Visto desde arriba, Titus debía de parecer muy pequeño mientras corría. Visto desde arriba, también podía intuirse lo aislado que estaba aquel ruedo del ancho mundo, con su luminosa circunferencia de edificios de cristal; su carácter abigarrado e ingenioso; su ausencia de relación con las montañas desoladas, de color hueso, surcadas de cuevas, con los pantanos insalubres y las selvas del sur, las tierras sedientas, las ciudades hambrientas y los senderos que hay más allá del territorio del lobo y el proscrito.
Cuando Titus estaba a cien metros del palacio verde oliva, mientras los responsables de mantenimiento se volvían o hacían un alto en sus tareas para mirar al joven harapiento, se oyó un cañonazo, y durante unos minutos el silencio fue total, pues todos dejaron de hablar y los motores de todos los aparatos se apagaron.
La detonación fue providencial porque, de haberse demorado un instante, sin duda hubieran apresado e interrogado a Titus. Dos hombres, que habían quedado paralizados al oír la detonación, enseñaron los dientes y fruncieron el entrecejo llenos de frustración, con las manos congeladas en el aire.

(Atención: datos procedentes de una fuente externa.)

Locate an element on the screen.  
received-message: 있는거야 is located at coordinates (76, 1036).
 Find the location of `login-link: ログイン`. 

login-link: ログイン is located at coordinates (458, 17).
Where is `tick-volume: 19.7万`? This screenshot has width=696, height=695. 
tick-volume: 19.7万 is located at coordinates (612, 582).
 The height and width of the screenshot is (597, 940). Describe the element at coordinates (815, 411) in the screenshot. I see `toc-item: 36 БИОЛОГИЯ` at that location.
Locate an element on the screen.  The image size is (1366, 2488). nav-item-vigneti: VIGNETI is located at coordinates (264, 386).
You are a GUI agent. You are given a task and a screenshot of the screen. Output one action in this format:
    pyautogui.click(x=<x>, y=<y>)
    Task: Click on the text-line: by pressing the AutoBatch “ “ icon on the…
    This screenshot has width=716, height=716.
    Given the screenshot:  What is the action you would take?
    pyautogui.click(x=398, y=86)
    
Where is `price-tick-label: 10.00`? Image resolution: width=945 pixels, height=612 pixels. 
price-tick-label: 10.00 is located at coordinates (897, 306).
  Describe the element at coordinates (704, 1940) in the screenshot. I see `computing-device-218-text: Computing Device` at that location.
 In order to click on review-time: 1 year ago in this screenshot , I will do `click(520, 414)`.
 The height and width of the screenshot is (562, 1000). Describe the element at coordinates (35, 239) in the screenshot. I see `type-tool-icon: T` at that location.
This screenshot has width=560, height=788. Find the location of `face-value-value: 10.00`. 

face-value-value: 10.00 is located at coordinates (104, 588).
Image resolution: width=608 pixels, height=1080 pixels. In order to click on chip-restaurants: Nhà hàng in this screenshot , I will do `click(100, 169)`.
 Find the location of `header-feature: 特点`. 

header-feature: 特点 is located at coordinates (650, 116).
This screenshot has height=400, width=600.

A ambos lados, Titus veía caras, rostros que en su mayor parte le miraban a él. Caras malignas, especulativas, vacías, ingeniosas… caras de todo tipo. Era evidente que no podría pasar inadvertido. De ser una persona perdida y oscura, había pasado a ser el centro de atención. Ahora, mientras aquella gente posaba en todos los ángulos imaginables, rígidos como espantapájaros, congelados a mitad de algún gesto… ahora era el momento de escapar.
Titus ignoraba el significado que podía tener el cañonazo. Y lo cierto es que su ignorancia le benefició, pues corrió como un ciervo, con el corazón desbocado, pasando entre la gente, hasta que se encontró ante el más majestuoso de los palacios. Allí corrió sobre los suelos de cristal, adentrándose en la penumbra extraña y translúcida de los grandes salones, y no tardó en dejar atrás a los hierofantes atrapados en la costumbre.
Cierto que en el edificio había gran número de personas dispersas que miraban a Titus cuando entraba en su campo de visión. No podían volver la cabeza para seguirlo con la vista, ni siquiera los ojos, porque el cañón había disparado, pero cuando pasaba por su campo de visión todos sabían nada más verlo que no era uno de ellos y que no tenía derecho a estar en el palacio verde oliva. Mientras Titus corría sin pausa, el cañón volvió a retumbar, y él supo que el mundo le perseguía, porque el aire se llenó de gritos y gritos que respondían a esos gritos, y de pronto cuatro hombres aparecieron por una esquina del largo pasillo de cristal; en el suelo cristalino sus reflejos eran tan definidos y vivos como ellos mismos.
—Ahí está —gritó uno de ellos—. Ahí está el vagabundo.
Pero cuando llegaron al lugar donde Titus se había detenido un momento, vieron que se había esfumado y tuvieron que conformarse con mirar las puertas cerradas de un ascensor.
Titus, al verse acorralado, se había vuelto hacia el inmenso ascensor tachonado con topacios que zumbaba, sin saber qué era exactamente. Su salvación fue que sus elegantes mandíbulas estuvieran abiertas. Así que saltó al interior y las puertas se cerraron como si estuvieran deslizándose sobre mantequilla.
El interior del ascensor era como una gruta submarina, lleno de luces amortiguadas. Algo brumoso y voluptuoso parecía estar suspendido en el aire. Pero Titus no estaba de humor para sutilezas. Era un fugitivo. Y entonces vio que, oscilando en aquel más allá, había hileras de botones de marfil, cada uno con una flor, un rostro o un cráneo grabados.
Titus oyó el sonido de pasos apresurados, de voces furiosas del otro lado de la puerta, y se puso a apretar botones indiscriminadamente. Al instante, el ascensor subió vertiginosamente en un remolino de acero, se detuvo de pronto y las puertas se abrieron solas.
Qué callado estaba aquel lugar, y qué fresco. No había mobiliario, tan sólo una palmera solitaria que brotaba del suelo. Un periquito pequeño y rojo estaba posado en una de las ramas más altas, picoteándose el plumaje. Cuando vio a Titus, ladeó la cabeza y, con gran rapidez, se puso a repetir: «El maldito sabelotodo me lo dijo». Y repitió la frase al menos una docena de veces antes de continuar acicalándose el ala.
En aquella sala alta había cuatro puertas. Tres se abrían a distintos pasillos, pero al abrir la cuarta, Titus vio que daba al cielo. Ante él, un poquito más abajo, se hallaba el tejado.